Make Unmixing Matrix allows you to make a unmixing matrix in OMIQ, including Autofluorescence Subtraction, from single stained (single color) controls and apply it to your files.
Looking for how to create and apply a Compensation Matrix? Find that here.
1. Change the default Workflow
If you have made a workflow from the New Default option then you will need to change the default tasks. Delete the Compensation branch by clicking on Actions → Delete → Delete Branch. Click Add Task and select Spectral Unmixing from the task selection. Go back to the Workflow and click Add new child task on the Unmixing task → select Scaling. Your workflow should look like the final image above before you move on to the next step.
2. Add a Scaling Task off the Workflow Root task
Click Add new child task on the Workflow Root task and select Scaling. Adjust your Scaling settings - find out how to scale your data in OMIQ here.
By default, new Workflows go from Workflow Root → Compensation → Scaling... However, you must scale your single color controls prior to performing Make Unmixing Matrix. Therefore, you must make a second branch of your Workflow, as described above.

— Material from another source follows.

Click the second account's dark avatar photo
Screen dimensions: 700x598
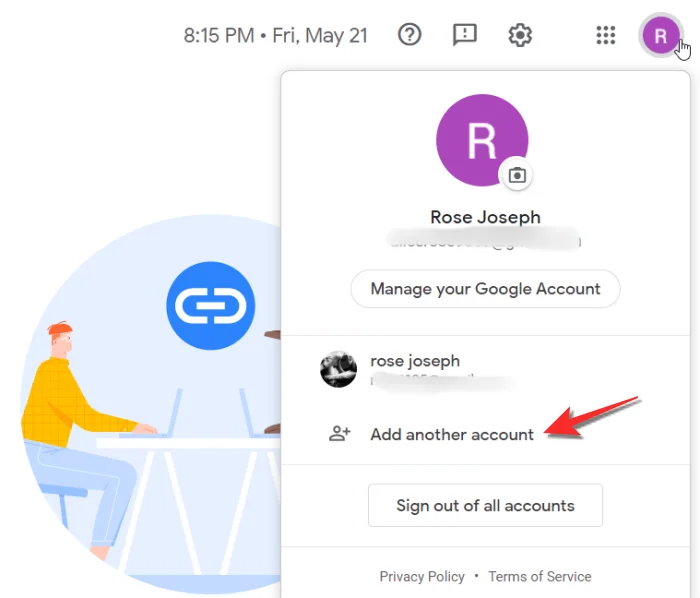(338, 369)
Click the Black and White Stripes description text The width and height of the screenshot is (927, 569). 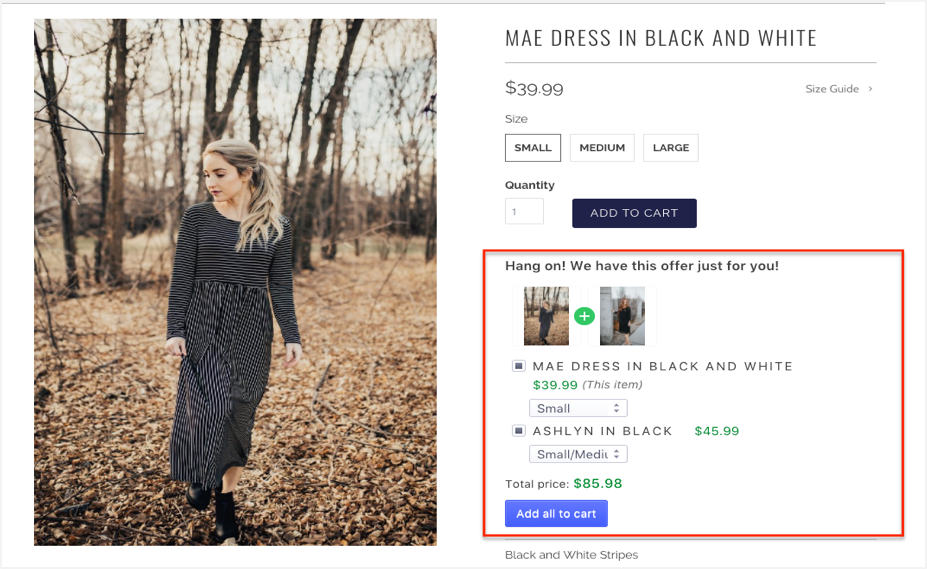coord(571,555)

3. Add Make Unmixing Matrix Task
Click Add new child task on the Scaling task created in Step (2) and select Make Unmixing Matrix from the task selector.
4. Choose your Raw Spectral Channels
Click Chose Channels, select the channels for which you have single color controls for, then click Submit.

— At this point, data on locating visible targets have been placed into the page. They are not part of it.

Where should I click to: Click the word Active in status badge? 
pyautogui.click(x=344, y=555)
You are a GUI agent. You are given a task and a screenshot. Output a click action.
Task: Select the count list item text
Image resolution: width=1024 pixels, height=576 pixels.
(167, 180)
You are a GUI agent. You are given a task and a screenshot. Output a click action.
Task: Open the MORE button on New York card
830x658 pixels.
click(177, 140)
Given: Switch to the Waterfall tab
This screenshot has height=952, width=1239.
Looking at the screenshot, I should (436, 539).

5. Configure your Unmixed channels and your Positive and Negative Controls
OMIQ attempts to select these automatically. Click Configure +/- Controls to review the configuration, then click Submit.
6. (Optional) Autofluorescence Subtraction
On the flow cytometry plot, select the File you want to make any Autofluorescence Gates on and create your gate. Repeat this step if you have multiple Autofluorescence Gates. Click Configure AF → Select Your AutoFluorescence Gate(s) and your Reference File (the file from which to collect the AF spectra) and Submit.
7. Generate Gates and Set Positions
On the flow cytometry plot, select the File you want to make any clean up gates on and create your gate. In this example we are using single stained cells for our controls and had already created a Lympho AF gate for the Optional AF Subtraction Step (5). We didn't want to limit the single stained controls to just lymphocytes and therefore activated the Root (Unfiltered) cells by Right Clicking → Activate → Click Generate Gates.
Note that you can include clean up gates from multiple files and filters. For example, if you wanted to use a mix of control samples that were cells or compensation beads. To do this, perform the step above on the different Files. Activate one of the clean up gates → Click Generate Gates → Right click on the Gate you want to move → Copy Node → Paste Node on relevant Clean Up Gate.
8. Review Positive and Negative Control Gates
Optionally you can click through your gates and make any necessary adjustments.
9. Calculate the Unmixing Matrix
Click Generate Unmixing Matrix (you may need to scroll down to see this step) → Copy Matrix.
The Unmixing Matrix you have created is not automatically applied to your data. To apply this Unmixing Matrix to your data, follow the instructions in Step (10) below. Additionally, note that if you exit the Make Unmixing Matrix task, and enter it again, the Unmixing Matrix is not automatically shown. Click the Generate Unmixing Matrix button again to regenerate your Unmixing Matrix.
10. Copy and Apply Unmixing Matrix
Save the Make Unmixing Matrix task → go back to your Workflow → Open the Unmixing task that you created in Step (1) → click ⫶ Actions → Paste. Paste the unmixing matrix that you copied in Step (9) → click Update.
Your unmixing matrix will now be applied to the files indicated in Files in Group. Save the Unmixing task → go back to your Workflow and continue with the downstream tasks.
You can easily view NxN and Spectrum Plots in Figure.